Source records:
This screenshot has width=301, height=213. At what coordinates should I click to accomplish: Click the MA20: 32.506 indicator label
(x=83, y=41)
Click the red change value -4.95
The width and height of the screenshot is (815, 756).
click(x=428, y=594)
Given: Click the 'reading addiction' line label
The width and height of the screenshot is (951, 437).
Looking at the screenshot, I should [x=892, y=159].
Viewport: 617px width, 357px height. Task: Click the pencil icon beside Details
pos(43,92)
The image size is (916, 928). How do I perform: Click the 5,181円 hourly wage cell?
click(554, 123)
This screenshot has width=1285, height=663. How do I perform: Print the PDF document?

> YOUR GOAL
Can you render the lines above as a Markdown table with the columns Row and Line, beginning at the first line and stopping after the one that contains "click(x=428, y=594)", with blank lines left out?

> EXERCISE RESPONSE
| Row | Line |
|---|---|
| 1 | This screenshot has width=301, height=213. At what coordinates should I click to accomplish: Click the MA20: 32.506 indicator label |
| 2 | (x=83, y=41) |
| 3 | Click the red change value -4.95 |
| 4 | The width and height of the screenshot is (815, 756). |
| 5 | click(x=428, y=594) |